The Battle of Waterloo

Billy Joel’s “Movin’ Out” keeps running through my head today. It began with my morning micturation. I looked down into my toilet bowl, and a fly circled by in that dark hollow. Flies, you know, have those two large compound eyes. They can process visual information about seven times faster than I, which means mini Jeff Goldblum had a tremendous advantage over me, even with my tall vantage point and thunderous thighs.

Wellington at the battle of Waterloo used his Royal Horse Artillery to “plug up holes in his line . . . Major Bull’s troop was brought forward in support from its original position towards the rear of the allied position.” Cannons served that army well. My unbridled hair had yet been tamed into its Zoom-Room-ponytail. But, I too brought my artillery from its original position towards my rear, up front. I jammed the wadded TP into reverse (which any OB-GYN will tell you constitutes a risky tactical maneuver) and pelted the fly with my Cottonelle. Then I, with the haste of one confronted by a creature whose mouthparts have evolved for the express purpose of extracting a liquid diet, stood up, and pushed down hard on the lid. He was trapped. Maybe he’d drown in the water.

Not one to take chances, I texted my husband. “FYI FLY trapped in the loo. All yours . . .”  Liberate not the offender.
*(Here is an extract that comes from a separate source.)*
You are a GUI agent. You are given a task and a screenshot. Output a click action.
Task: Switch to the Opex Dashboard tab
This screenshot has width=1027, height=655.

So, it probably started this morning. I have some vague recollection of the lyrics running through my head then. “If that’s what it’s all about / Mama if that’s movin’ up / Then I’m movin’ out.” I’m not saying I wasn’t unnerved. You would be, too, I’d venture to guess. But my day got busy. And with my hair now wrangled into a ponytail, I quivered. I shook it off.

Until I had a break from work and checked my email to find my parents had filled my inbox with these headlines:

  • US ECONOMY PLUNGES AT TITANIC RATE (“Economy in Shambles,” was all they wrote.)
  • FORMER PRESIDENTIAL HOPEFUL DIES OF COVID ( “Sad. He probably got it at Trump rally where he did not wear a mask.”)
  • DR. FAUCI: WEAR GOGGLES OR EYESHIELDS TO PREVENT SPREAD OF COVID-19 (No comment. Maybe this spoke for itself)

And my best friend had sent me a blog from a parenting expert which began, “I am not a doctor. But I have plenty of friends who are.” The blog contained 2,876 words at press time. I found it helpful, maybe, but it keeps getting updated and updated again, and contains so much information that I wanted to crawl into a hole. I tried so hard to read it all. Elementary school children do not spread Covid. And not ten seconds after I finished that opus, I got my daily New York Times Covid update saying the exact opposite. I emailed said friend the new information hot off the press.

“Yikes,” she replied. “I guess we are just stuck at home forever.”

And from somewhere out of the unconscious archives where record needles drop down, that Billy Joel song played again in my head.

                  It seems such a waste of time

                  If that’s what it’s all about

                  Mama if that’s movin’ up

                  Then I’m movin’ out

                  I’m movin’ out

Listen, I know it’s bad. I’m praying for us all. Some of us will suffer more than others. Some of us already have. Some of us will lose our jobs, our lives. Our children face inescapable loss. You don’t have to tell me this thing is awful. I don’t have my head up my ass like some nosey fly. But, I gotta stop talking about it, reading about it, analyzing it, second guessing it, predicting it, bemoaning it, and railing against it. I’m putting a lid on it.

        I may be wrong, but I may be right.

        I may be wrong, but I may be right.

        I may be wrong, but I may be right.